As for Hikaru Nakamura, he was already exposed to chess in his childhood since his older brother was a chess player. His stepfather and coach Sunil did not push him into it, and in fact initially tried to do the opposite of that.
2. Make it social.
My sisters also still live at home, so it is quite a family-centred existence. One of the things that first motivated me to take up chess as a child was the desire to beat my elder sister. — Magnus Carlsen [Source]
We lived in a small apartment where my sister Susan had already serious chess trainings in the living room behind closed doors. I very much wanted to go in to that room. — Judit Polgár [Source]
Both Magnus Carlsen and Judit Polgár had the opportunity to play chess with their respective father and older sisters when they were young.
Sometimes a peer with whom a child can play can help cultivate a child’s interest in a certain game or activity. If your child does not have siblings, you can try looking for chess clubs for kids or other opportunities for him/her to play chess with other children.
3. Make it fun and don’t overwhelm your child.
It is a difficult game… I have read some books about supposed prodigies who picked up chess (snaps fingers) like that, but I don’t believe those stories anymore. — Henrik Carlsen [Source]
I don’t believe that there is one method for everybody. I was being criticized all the way during Hikaru’s upbringing as a chess player that I’m letting him play too much blitz. — Sunil Weeramantry [Source]
Magnus Carlsen’s father believes that chess is a difficult game, especially when it comes to coordinating one’s pieces together. He has described how he helped Magnus get into it by playing with him using less pieces on the board.
Hikaru’s stepfather has also spoken on the importance of focusing on the aspect of the game that gives the child enjoyment. Hikaru enjoyed playing very fast chess and did not show interest in reading highbrow chess books.
I have the title of tennis teacher and have been giving lessons to childs for a couple of years and my experienze tells me you cannot.
I remember many childs that came to the tennis lesson while they didn't like or be specially in good in the sport.
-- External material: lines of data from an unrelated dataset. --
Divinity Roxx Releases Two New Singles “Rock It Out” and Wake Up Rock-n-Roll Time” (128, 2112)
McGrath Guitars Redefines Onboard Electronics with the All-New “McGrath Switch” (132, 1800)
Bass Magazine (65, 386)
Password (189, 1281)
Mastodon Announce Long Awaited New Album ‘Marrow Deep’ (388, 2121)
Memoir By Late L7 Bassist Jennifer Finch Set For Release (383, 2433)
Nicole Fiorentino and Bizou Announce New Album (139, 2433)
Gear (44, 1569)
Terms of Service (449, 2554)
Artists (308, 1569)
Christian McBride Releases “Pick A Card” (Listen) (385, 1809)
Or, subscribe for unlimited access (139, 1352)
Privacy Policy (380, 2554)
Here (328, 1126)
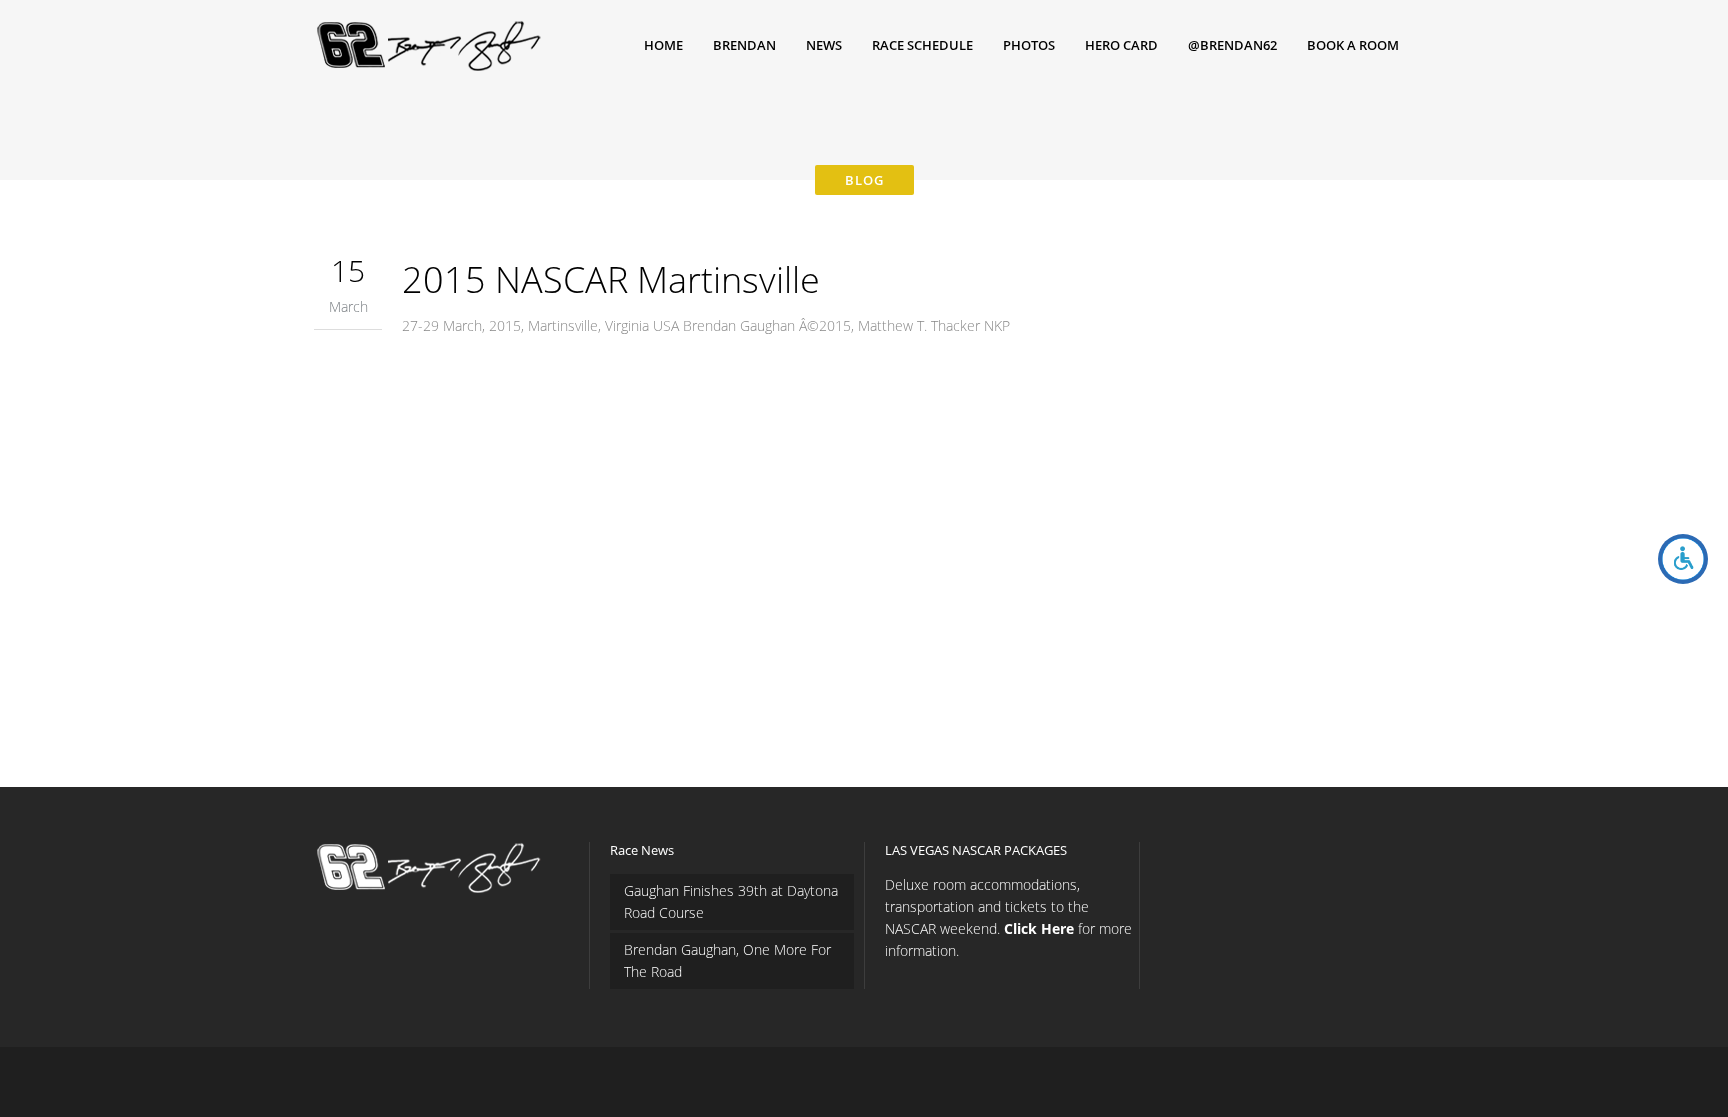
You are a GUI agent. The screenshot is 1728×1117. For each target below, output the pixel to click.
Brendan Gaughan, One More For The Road (727, 960)
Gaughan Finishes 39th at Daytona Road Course (731, 901)
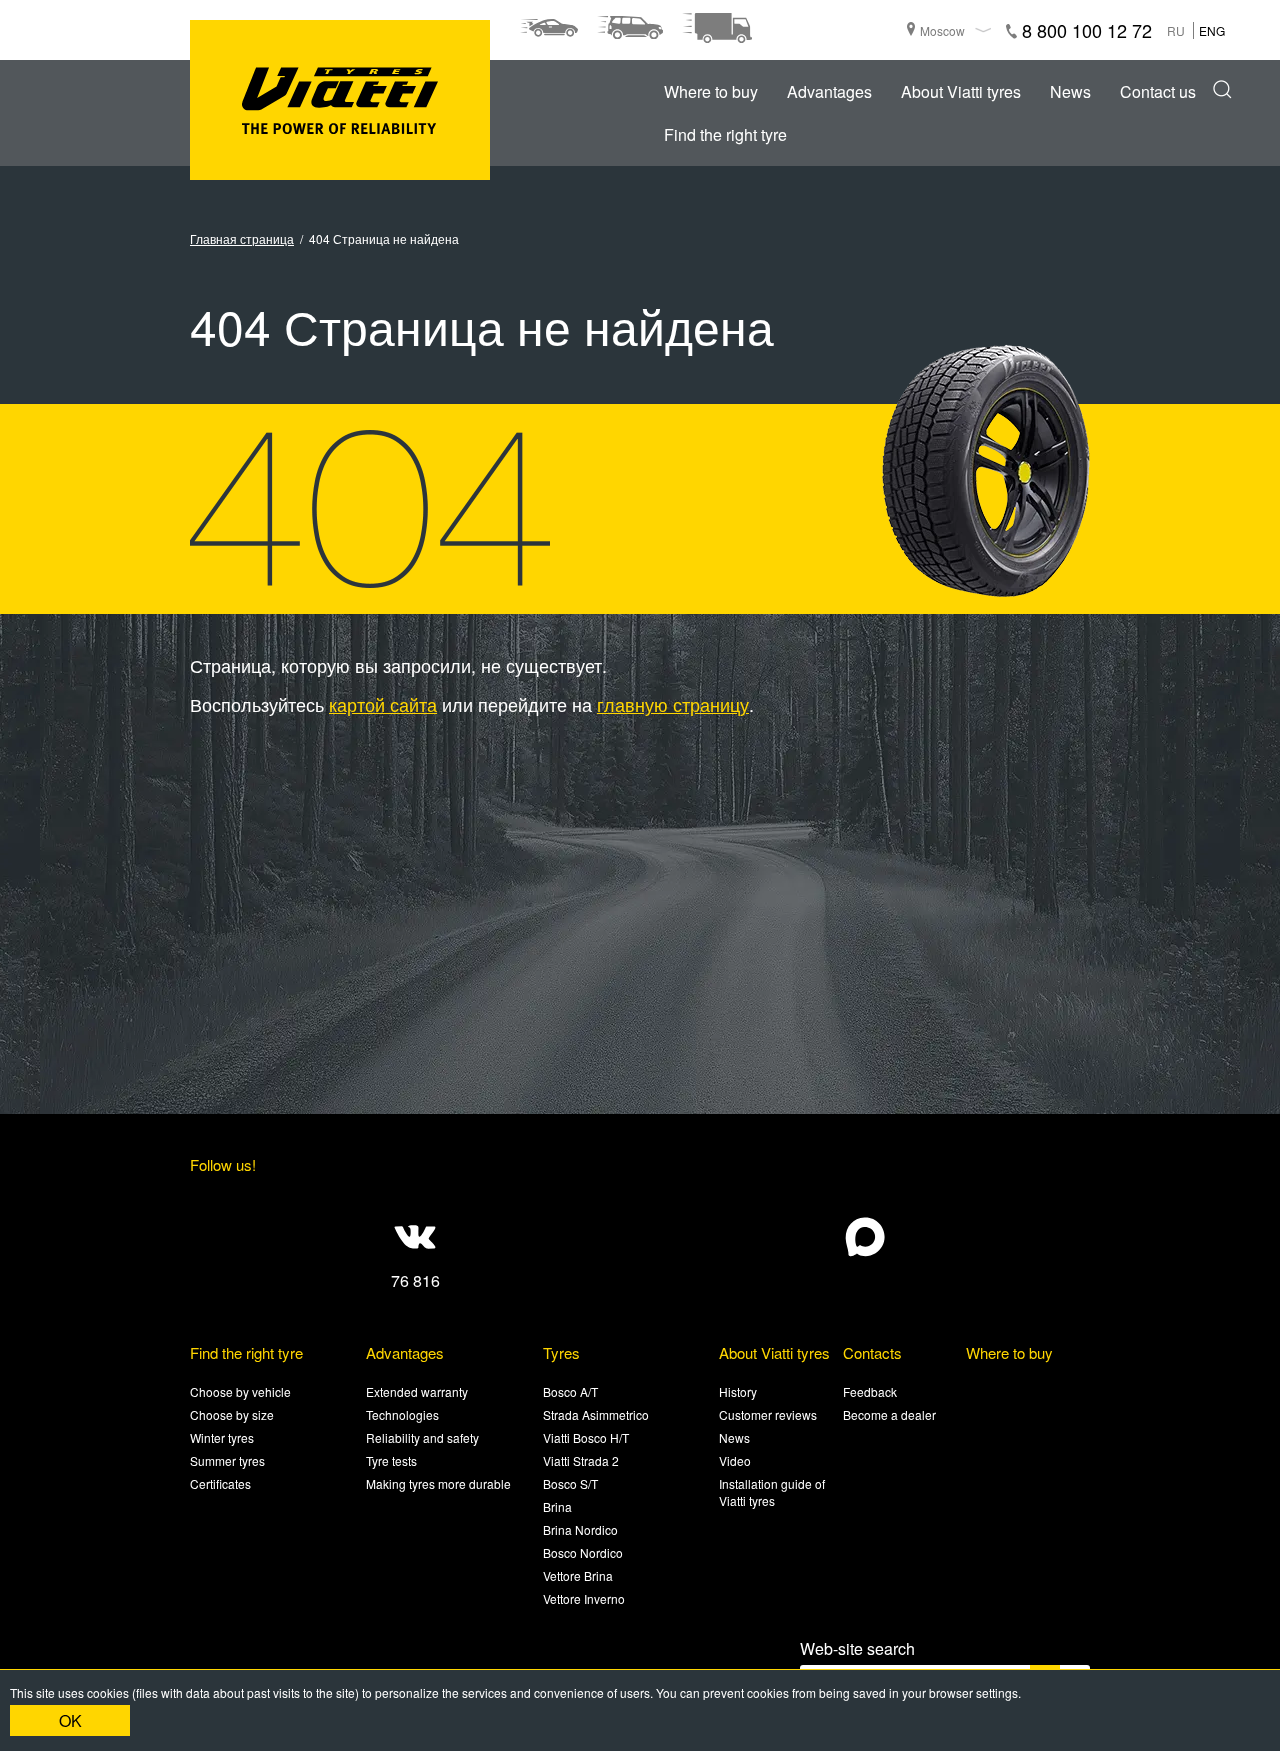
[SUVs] (630, 28)
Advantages (829, 91)
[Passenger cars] (549, 28)
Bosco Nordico (583, 1552)
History (738, 1391)
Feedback (870, 1391)
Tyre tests (391, 1460)
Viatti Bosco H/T (586, 1437)
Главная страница (242, 238)
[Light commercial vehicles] (717, 28)
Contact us (1158, 91)
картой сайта (383, 704)
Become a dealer (889, 1414)
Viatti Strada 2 (581, 1460)
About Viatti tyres (961, 91)
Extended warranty (417, 1391)
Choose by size (232, 1414)
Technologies (402, 1414)
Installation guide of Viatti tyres (772, 1492)
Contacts (872, 1352)
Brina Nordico (580, 1529)
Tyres (561, 1352)
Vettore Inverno (584, 1598)
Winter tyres (222, 1437)
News (1070, 91)
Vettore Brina (578, 1575)
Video (735, 1460)
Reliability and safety (422, 1437)
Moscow (942, 30)
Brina (557, 1506)
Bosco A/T (570, 1391)
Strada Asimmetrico (596, 1414)
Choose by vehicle (240, 1391)
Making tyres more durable (438, 1483)
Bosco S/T (570, 1483)
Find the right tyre (725, 134)
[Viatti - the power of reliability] (340, 100)
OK (70, 1720)
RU (1176, 30)
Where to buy (711, 91)
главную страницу (673, 704)
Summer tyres (227, 1460)
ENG (1212, 30)
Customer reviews (768, 1414)
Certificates (220, 1483)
Worst is when their parents (who have obligated him do something he or she doesn't like) come to ask you "why does my child doesn't play well forehand?", while first his child has not many tennis habilities, second he or she hasn't show any effort on performing his technic.
This applies to chess, and maybe more. Because you obligate a child to be hours in a closed room thinking on something he really does not want to be thinking on.